* **Task statement**
Copy the lines of the listing below without any changes, starting at the line that contains "Given: Click the Add Folder button" and ending at the line that contains "[x=276, y=194]", with both of those lines included.

--- begin Records shown ---

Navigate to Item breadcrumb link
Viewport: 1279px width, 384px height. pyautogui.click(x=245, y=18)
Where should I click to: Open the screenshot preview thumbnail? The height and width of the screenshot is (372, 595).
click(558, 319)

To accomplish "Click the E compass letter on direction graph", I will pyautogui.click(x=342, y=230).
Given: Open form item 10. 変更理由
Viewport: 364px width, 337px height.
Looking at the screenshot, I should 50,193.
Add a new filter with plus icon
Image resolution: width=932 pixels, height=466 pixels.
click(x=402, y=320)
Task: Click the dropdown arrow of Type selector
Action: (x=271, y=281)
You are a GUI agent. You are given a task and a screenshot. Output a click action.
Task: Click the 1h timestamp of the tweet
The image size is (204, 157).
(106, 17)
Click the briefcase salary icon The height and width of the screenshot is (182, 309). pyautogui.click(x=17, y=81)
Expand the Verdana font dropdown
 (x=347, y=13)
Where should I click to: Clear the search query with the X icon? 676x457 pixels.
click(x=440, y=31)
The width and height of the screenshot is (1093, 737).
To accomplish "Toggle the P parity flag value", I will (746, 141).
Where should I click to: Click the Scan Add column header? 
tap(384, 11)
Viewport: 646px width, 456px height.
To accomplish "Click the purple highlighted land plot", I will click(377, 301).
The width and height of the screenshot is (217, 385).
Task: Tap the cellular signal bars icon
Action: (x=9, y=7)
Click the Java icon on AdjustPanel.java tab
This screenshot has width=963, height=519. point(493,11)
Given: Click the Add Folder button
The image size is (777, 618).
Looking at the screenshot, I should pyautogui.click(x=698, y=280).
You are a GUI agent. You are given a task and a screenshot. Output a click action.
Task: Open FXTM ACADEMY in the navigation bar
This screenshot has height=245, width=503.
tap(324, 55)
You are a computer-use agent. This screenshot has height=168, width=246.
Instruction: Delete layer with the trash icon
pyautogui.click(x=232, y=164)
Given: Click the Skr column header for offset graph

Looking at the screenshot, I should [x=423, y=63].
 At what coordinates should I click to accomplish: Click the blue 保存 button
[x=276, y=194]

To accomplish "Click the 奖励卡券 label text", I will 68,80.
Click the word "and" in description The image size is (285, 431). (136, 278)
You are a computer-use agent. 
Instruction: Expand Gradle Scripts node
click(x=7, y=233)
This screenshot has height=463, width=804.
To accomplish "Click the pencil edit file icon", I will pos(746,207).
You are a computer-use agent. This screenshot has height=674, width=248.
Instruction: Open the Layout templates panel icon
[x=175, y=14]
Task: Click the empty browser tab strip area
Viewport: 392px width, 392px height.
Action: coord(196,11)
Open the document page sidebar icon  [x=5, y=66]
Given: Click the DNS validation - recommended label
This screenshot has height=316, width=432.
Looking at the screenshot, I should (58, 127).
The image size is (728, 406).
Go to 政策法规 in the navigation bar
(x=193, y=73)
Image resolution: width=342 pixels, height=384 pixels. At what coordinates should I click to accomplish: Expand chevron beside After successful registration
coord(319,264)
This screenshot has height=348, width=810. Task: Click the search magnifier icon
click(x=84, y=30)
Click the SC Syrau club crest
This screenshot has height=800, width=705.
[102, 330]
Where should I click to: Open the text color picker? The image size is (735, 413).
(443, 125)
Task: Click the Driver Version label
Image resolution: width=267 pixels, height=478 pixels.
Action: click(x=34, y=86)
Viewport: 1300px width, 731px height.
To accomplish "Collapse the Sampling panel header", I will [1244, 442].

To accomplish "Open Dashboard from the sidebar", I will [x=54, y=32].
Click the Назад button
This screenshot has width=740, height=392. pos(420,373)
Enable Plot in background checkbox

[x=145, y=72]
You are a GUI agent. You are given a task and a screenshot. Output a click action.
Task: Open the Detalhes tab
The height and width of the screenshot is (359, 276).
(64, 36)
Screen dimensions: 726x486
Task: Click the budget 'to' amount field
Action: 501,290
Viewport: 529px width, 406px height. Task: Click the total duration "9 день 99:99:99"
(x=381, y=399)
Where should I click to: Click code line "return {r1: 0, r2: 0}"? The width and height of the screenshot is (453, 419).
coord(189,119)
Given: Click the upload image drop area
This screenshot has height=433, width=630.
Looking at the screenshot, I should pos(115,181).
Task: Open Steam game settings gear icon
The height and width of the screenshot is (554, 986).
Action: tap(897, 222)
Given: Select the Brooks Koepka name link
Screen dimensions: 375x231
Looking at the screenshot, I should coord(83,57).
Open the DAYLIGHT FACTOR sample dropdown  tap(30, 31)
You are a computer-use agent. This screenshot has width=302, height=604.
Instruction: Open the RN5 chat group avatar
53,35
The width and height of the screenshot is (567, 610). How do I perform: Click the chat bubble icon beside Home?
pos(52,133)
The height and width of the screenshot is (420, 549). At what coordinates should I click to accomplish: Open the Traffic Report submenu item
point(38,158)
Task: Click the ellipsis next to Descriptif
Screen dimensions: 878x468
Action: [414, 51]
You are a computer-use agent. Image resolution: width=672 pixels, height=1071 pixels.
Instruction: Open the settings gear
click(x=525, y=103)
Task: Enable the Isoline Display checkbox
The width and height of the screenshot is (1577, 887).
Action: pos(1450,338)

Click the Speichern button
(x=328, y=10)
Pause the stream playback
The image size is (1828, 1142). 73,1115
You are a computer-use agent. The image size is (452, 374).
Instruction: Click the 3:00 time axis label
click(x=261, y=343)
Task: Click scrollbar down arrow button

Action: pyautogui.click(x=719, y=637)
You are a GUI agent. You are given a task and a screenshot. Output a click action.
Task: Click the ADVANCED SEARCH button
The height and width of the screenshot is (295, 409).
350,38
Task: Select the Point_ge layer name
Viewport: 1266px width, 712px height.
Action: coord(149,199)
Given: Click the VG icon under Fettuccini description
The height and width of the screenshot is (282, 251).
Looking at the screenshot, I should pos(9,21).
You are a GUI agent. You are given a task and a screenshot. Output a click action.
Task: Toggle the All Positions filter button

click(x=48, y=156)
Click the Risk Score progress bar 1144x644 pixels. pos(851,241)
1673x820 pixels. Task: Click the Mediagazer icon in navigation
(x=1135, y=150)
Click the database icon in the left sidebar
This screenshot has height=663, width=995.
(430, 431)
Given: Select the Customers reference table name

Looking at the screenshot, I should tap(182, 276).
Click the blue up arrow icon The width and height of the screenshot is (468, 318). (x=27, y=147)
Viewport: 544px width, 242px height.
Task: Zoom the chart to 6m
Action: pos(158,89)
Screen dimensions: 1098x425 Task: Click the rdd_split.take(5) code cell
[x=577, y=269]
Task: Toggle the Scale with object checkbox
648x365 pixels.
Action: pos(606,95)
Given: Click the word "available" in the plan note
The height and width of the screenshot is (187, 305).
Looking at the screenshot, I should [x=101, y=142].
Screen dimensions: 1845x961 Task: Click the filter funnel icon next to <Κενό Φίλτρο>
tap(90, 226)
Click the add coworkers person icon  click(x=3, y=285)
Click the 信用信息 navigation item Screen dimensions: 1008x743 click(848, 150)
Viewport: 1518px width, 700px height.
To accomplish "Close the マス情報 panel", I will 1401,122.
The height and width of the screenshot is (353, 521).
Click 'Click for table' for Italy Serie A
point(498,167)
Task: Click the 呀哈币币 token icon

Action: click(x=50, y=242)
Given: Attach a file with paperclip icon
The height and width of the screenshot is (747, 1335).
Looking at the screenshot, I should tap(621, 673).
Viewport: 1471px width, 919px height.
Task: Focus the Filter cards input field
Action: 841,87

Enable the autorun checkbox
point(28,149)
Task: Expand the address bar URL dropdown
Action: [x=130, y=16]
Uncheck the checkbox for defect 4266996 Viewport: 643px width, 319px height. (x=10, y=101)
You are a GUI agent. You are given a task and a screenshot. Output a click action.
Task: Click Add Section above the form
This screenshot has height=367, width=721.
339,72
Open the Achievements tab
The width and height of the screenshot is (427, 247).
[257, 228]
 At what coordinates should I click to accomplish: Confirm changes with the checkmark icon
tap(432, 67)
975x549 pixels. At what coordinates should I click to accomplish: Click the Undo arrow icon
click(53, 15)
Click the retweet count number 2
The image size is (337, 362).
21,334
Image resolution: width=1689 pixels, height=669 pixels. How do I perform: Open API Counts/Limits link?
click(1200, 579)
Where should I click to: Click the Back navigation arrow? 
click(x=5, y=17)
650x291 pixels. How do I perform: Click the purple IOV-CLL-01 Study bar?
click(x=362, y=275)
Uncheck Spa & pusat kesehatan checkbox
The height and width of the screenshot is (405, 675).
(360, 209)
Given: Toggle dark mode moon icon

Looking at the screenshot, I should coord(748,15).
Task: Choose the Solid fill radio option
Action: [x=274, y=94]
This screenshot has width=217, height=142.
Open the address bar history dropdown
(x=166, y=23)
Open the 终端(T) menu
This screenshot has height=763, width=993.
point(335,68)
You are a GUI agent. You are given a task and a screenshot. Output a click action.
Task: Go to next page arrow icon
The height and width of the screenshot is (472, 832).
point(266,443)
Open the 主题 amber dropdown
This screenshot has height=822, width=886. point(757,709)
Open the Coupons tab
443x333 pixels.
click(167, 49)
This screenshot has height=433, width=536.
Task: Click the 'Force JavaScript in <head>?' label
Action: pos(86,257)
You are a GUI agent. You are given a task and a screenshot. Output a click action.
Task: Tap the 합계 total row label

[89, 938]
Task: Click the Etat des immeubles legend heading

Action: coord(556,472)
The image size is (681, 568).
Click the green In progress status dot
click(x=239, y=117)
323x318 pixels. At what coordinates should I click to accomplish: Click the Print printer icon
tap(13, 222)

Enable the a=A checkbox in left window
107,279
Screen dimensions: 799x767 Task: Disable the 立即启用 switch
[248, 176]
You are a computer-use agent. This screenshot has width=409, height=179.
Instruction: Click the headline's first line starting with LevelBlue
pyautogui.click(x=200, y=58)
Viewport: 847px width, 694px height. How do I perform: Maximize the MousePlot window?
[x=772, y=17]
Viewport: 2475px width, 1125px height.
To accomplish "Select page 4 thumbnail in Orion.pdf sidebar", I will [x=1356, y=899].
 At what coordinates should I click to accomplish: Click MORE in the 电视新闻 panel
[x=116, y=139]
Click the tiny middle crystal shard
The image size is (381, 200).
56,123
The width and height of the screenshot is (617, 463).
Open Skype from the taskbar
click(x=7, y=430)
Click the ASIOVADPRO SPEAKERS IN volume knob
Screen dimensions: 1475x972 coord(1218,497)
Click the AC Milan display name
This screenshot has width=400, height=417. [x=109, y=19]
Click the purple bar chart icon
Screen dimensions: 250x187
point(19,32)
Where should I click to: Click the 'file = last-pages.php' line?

--- end Records shown ---

* **Expected answer**
Given: Click the Add Folder button
The image size is (777, 618).
Looking at the screenshot, I should pyautogui.click(x=698, y=280).
You are a GUI agent. You are given a task and a screenshot. Output a click action.
Task: Open FXTM ACADEMY in the navigation bar
This screenshot has height=245, width=503.
tap(324, 55)
You are a computer-use agent. This screenshot has height=168, width=246.
Instruction: Delete layer with the trash icon
pyautogui.click(x=232, y=164)
Given: Click the Skr column header for offset graph

Looking at the screenshot, I should [x=423, y=63].
 At what coordinates should I click to accomplish: Click the blue 保存 button
[x=276, y=194]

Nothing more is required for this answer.